- OnStage New York Critic
Dear Evan Hansen,
You were the boy I had a crush on in high school. Maybe it’s cause I wasn’t all that different from you— drowning in my own awkwardness and struggling to navigate a time in life that felt interminably terrible. Maybe it’s because the moment you stepped onstage and opened your mouth, I understood you. You grabbed my heart and didn’t let go. You still haven’t. The journey you took me on in the course of two and a half hours was nothing short of the classic hero’s journey.
My friend and I compared notes at intermission. “He got me during ‘For Forever’” my normally stoic friend admitted. For me it was “You Will Be Found.” And given the sniffles and nose-blowing surrounding me, it was safe to say that this show hits a majority of audience members. This brand new musical, not based on a book or movie but just a new (resonant, requisite, relatable) story about fitting in, acceptance and identity hits you right in the gut, particularly if you were a kid who dreaded walking the halls in high school.
Dear Evan Hansen is impactful for a number of reasons, but topping the list is the extraordinary performance by Ben Platt. Though a solidly talented, committed cast surrounds him, you can’t take your eyes off Platt when he’s onstage. The depth of his dedication to character and performance is extraordinary and without a doubt one of the best performances I’ve seen this year. The specific minutiae of character he finds in Evan Hansen is brilliant and it’s obvious that this character he created (originated) is part of him now, so dedicated he is to delivering a show-stopping performance.
The music, lyrics and book are outstanding. I was downright depressed to learn that the soundtrack wasn’t available until February and judging by the number of pre-orders I witnessed at intermission, I wasn’t alone in this sentiment. One of the most beautiful things for me (as a playwright) was the strength of the scenes between the songs. Often this is an overlooked element in musical theatre, a thread to take you from one song to the next, but the scenes in Dear Evan Hansen are witty, compelling and well-written. Steven Levenson’s book is perfectly paired with Benj Pasek and Justin Paul’s score, which delivers a direct punch to the gut.

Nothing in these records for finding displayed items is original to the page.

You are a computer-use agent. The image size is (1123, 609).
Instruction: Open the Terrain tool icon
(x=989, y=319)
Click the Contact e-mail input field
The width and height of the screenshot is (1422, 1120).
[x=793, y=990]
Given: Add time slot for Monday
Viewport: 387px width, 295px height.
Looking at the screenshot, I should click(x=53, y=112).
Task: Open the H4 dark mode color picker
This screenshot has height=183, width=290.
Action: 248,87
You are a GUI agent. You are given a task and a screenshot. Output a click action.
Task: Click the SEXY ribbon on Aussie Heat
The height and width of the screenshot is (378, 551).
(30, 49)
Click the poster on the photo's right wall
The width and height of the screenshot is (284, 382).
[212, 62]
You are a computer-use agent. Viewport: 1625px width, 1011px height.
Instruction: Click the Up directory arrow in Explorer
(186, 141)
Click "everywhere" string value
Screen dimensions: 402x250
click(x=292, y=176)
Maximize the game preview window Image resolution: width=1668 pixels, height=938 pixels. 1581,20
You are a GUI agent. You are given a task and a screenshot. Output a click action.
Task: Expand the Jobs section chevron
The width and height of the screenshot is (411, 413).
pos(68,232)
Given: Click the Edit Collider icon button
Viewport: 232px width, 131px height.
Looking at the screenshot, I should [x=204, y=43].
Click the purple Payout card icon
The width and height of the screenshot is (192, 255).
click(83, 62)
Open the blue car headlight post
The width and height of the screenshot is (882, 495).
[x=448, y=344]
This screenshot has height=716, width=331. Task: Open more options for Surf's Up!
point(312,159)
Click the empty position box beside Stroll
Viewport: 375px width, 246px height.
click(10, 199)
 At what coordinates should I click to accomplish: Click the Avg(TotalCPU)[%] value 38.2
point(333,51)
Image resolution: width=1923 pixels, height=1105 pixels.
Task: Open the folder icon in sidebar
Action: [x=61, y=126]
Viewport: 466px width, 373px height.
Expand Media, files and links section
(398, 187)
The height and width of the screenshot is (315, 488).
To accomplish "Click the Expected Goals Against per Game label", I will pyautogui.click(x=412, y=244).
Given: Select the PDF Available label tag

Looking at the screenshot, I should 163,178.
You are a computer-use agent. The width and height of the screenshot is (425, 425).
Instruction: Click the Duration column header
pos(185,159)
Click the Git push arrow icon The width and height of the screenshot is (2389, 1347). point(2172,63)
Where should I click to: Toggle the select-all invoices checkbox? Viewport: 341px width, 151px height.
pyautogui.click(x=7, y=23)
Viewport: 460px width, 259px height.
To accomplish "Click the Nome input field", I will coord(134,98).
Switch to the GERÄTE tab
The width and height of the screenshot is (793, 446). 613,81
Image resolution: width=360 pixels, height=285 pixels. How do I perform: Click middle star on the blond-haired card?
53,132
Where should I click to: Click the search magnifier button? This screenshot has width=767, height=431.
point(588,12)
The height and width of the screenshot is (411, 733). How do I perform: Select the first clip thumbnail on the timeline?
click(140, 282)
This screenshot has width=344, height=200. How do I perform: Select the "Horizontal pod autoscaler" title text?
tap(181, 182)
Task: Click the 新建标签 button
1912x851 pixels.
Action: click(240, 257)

I always look forward to a David Korins designed show but he’s really one-upped himself here. The set is undeniably incredible. For a show that touches on, utilizes and emphasizes the role that social media plays in our lives, Korins has designed a set that reinforces that role as a central piece in our now highly digital lives with screens upon screens of scrolling information, but has done so in a subtly beautiful, simple way. They always say that the best directors create shows where you can’t detect the director’s hand and I feel that way about Korins’ designs. He designs and builds sets with such a entirely thorough understanding of the show that takes a great show and great performances to the next level. For me, his set was the linchpin in what makes this show so relevant and important to the world we live in now.
In high school I was the girl with the back brace, braces and coke-bottle glasses. I was the nerd on the sidelines looking in, trying to figure out where I fit. I turned to theatre for solace, inspiration and as an escape from the uncomfortable world I lived in. As we wander towards the end of 2016 and look to the new year there’s a lot of uncertainty, fear, and anger in the air after such a highly charged election. People who felt on the outskirts to begin with, worry about losing their rights, identities and voices. This musical gently reminds us that we when we’re broken on the ground, that we will be found— something I think we all need reminded of now and again. That’s something that Dear Evan Hansen does—it lets the sun come rushing in to remind us we’re not alone.
So thank you, Dear Evan Hansen. Thank you for such a beautifully crafted, extraordinarily executed, socially relevant show. I look forward to all your acceptance speeches in June.